------ Document extract

In 1919, Dean George Malcolm of the University of the Philippines College of Law, then located in the Ermita district of the City of Manila, urged the state university to move to more spacious surroundings, preferably north of the city.  As early as then, Manila was already getting crowded. 

Malcolm had good reason to be alarmed.  A city that becomes too congested exhausts its own housing, employment, education, and health resources, deteriorates inevitably, breeds crime and poverty, and becomes an urban eyesore.  It ends up a ghost of itself.  

After Commonwealth President Manuel Quezon endorsed Malcolm’s idea later in 1938, UP prepared for its exodus to the expansive roughlands of Diliman, in the city named in Quezon’s honor.

Urban planners during the Japanese Occupation of the Philippines seemed to share Malcolm’s opinion and created a Greater Manila area which included the suburbs of the city.  For whatever that wartime plan was worth, it ended upon the defeat of Japan in 1945.

In the early years of the administration of President Ferdinand Marcos, the government saw the importance of developing both the suburbs and the nearby countryside with industries and major roadways to decongest the national capital.  Marcos thought of reviving the concept of a Greater Manila area.

Under the Marcos regime (1966-1986), Circumferential Road No. 4 (C-4) envisioned by President Quezon, and renamed Epifanio de los Santos Avenue in 1959, was completed with the construction of the Guadalupe Bridge.  Before that, only the City of Manila hosted the main bridges spanning the Pasig River.  The new Guadalupe bridge decongested Manila of vehicular traffic for the next several years. 

Marcos followed this project with the replacement of the old, one-lane wooden Nagtahan Bridge with the wider, concrete one in use today.  Major roadways in the suburbs were streamlined—the hill in San Juan separating Ortigas Avenue from Gilmore Avenue was removed to connect both roads.  The North Diversion Road and the South Diversion Road (present-day North Luzon Expressway and South Luzon Expressway) were likewise constructed to ease passage to and from the Greater Manila area. 

With the new roadways in place, provincial buses were encouraged to expand their operations.  Squatters were relocated to Bulacan, Cavite, and Laguna and were given free housing units and support services there.  Many people working in the Greater Manila area but had no place to stay in the metropolis could easily go home to the nearby provinces everyday.

By 1974, the Greater Manila area gave way to Metropolitan Manila.  The new entity became official in 1975 with the establishment of Metropolitan Manila and the Metropolitan Manila Commission.  Housing problems were addressed through the Bagong Lipunan Improvement of Sites and Services (BLISS) tenement housing buildings built all over the ­metropolis.

------------
------ Data

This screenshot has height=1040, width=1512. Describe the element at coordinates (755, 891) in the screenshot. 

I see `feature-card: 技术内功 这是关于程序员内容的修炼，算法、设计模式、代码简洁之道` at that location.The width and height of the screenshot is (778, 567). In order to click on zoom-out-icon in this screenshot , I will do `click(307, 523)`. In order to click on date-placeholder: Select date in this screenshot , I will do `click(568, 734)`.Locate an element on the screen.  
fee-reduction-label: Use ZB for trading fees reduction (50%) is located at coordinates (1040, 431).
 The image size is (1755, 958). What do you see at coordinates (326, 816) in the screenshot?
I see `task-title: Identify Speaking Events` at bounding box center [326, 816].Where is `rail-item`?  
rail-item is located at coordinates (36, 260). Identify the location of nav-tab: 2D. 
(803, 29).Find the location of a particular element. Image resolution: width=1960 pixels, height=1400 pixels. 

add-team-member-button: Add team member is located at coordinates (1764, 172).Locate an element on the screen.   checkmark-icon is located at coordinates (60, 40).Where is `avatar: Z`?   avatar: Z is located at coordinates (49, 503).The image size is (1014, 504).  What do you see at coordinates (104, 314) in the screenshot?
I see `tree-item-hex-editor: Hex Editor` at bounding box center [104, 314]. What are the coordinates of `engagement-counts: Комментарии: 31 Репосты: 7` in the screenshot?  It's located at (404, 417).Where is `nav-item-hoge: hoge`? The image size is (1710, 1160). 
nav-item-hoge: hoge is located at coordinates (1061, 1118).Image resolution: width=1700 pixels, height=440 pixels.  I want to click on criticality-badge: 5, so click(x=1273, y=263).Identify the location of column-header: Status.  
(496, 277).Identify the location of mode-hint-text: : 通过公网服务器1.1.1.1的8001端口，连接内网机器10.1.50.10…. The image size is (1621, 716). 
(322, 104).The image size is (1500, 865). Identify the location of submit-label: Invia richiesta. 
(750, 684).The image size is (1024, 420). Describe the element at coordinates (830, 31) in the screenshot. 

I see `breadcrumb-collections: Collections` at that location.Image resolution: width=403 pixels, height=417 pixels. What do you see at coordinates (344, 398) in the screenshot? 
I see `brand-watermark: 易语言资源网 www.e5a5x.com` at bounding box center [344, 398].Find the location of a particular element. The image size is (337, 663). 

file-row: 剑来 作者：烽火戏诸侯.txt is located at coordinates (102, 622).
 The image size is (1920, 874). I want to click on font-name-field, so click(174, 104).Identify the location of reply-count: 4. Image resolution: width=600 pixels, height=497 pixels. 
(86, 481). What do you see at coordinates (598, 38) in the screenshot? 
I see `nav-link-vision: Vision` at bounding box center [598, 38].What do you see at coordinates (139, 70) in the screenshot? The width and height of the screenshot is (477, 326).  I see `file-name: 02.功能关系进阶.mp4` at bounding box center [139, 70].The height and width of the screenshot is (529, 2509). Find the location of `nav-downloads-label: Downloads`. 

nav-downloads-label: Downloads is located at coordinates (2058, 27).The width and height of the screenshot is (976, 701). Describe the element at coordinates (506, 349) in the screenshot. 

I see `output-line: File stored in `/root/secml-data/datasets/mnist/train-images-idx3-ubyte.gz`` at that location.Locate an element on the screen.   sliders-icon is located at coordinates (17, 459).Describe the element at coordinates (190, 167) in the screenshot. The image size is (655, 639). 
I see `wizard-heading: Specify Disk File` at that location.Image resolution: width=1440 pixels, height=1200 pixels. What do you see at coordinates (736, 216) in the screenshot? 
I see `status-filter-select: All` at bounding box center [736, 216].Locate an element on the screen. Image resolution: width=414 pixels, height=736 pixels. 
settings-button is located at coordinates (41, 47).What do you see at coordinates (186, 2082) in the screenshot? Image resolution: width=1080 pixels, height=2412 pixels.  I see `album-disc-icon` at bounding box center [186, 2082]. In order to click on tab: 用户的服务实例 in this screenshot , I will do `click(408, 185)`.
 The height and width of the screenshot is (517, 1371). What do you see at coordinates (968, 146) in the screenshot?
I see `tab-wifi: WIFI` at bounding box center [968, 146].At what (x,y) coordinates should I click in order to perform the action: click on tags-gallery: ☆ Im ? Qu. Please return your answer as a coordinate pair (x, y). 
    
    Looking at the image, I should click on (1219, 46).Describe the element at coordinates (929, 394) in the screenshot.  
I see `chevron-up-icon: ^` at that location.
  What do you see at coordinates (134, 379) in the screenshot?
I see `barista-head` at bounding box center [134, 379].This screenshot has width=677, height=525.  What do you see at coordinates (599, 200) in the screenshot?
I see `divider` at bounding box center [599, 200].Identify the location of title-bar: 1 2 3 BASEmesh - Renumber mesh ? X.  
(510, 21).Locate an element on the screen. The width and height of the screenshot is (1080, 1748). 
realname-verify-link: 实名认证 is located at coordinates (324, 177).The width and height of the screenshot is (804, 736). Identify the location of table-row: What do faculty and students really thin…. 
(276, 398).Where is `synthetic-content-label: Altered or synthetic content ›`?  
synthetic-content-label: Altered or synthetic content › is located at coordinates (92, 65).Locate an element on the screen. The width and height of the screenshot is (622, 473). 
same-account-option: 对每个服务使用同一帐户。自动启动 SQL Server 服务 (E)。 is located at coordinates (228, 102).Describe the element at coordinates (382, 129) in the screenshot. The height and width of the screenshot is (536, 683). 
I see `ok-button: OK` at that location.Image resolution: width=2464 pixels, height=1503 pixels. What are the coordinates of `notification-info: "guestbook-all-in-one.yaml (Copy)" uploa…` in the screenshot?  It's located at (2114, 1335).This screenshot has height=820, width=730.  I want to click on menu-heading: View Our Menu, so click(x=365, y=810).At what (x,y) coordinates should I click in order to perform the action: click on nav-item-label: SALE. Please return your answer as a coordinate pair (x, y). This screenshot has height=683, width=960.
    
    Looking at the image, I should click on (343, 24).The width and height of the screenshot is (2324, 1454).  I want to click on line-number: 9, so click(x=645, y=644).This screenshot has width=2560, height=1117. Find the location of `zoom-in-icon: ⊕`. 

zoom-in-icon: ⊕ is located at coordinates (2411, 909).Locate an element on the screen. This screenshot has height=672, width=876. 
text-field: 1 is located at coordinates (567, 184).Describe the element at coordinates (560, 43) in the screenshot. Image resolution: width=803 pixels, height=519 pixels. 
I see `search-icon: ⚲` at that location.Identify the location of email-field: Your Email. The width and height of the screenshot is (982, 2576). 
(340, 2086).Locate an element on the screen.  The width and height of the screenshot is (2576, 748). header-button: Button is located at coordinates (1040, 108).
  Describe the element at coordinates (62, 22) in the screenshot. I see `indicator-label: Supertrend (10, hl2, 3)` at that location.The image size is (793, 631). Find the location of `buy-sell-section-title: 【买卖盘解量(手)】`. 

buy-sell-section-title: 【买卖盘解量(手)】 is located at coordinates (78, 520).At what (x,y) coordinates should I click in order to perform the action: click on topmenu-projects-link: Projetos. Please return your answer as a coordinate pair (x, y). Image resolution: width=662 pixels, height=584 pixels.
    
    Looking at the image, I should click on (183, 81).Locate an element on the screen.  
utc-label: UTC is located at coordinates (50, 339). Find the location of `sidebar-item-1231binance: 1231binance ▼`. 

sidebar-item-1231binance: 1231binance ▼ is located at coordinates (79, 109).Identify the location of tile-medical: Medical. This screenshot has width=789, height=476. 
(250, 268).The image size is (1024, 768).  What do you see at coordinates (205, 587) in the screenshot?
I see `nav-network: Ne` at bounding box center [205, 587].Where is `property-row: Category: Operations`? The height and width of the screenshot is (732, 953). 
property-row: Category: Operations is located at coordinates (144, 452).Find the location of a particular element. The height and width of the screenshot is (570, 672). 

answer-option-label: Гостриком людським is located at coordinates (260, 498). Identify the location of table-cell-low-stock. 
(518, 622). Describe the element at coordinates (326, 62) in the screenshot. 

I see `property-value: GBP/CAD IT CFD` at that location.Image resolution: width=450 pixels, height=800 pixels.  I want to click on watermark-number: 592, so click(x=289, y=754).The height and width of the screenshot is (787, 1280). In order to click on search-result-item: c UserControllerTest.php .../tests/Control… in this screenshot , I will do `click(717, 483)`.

------------

§ Work task A
Answer these from the text on Manila's decongestion:
(i) In what year did Dean George Malcolm urge the state university to move?
(ii) What name did Circumferential Road No. 4 receive in 1959?
(iii) To which provinces were squatters relocated?
§ Work task B
Proceed with the text on Manila's decongestion, writing on from its last sentence.
The entries come from a separate source and have no connection to the text on Manila's decongestion.

§ Task output A
(i) 1919
(ii) Epifanio de los Santos Avenue
(iii) Bulacan, Cavite, and Laguna

§ Task output B
These developments notwithstanding, the population of Metropolitan Manila increased exponentially and overtook its available housing accommodations and employment opportunities.  The traffic nightmare today is also a consequence of that population factor. 

Cavite Province under Governor Juanito “Johnny” Remulla provided a solution.  Using tax incentives, Remulla enticed industries to put up factories to generate employment, and encouraged real estate developers to put up inexpensive housing communities to accommodate the workers.  Schools and medical facilities soon followed.  In time, Cavite became an industrial destination, a far cry from the gangsterland that it was under previous administrations.

The departure of the Americans from the Subic Bay Naval Base in Zambales and from Clark Air Base in Pampanga also provided development opportunities in these areas, enough to decongest Metropolitan Manila.  These former military installations have vast tracts of land suitable for industrial development, including the necessary housing facilities and related support services.  The recent completion of access highways to these areas should have jump-started the development there, but the current pace is disappointing.     

Laguna, Bulacan, and Rizal Province employed the same strategy in Cavite, but only Laguna managed to become a viable industrial estate.

Cavite remains a leading industrial hub today due to its high concentration of factories, manufacturing and assembly plants, and business process outsourcing companies there.  Unlike Bulacan and Rizal, Cavite is easy accessible from Metropolitan Manila through several major roadways, including the new Cavite Expressway.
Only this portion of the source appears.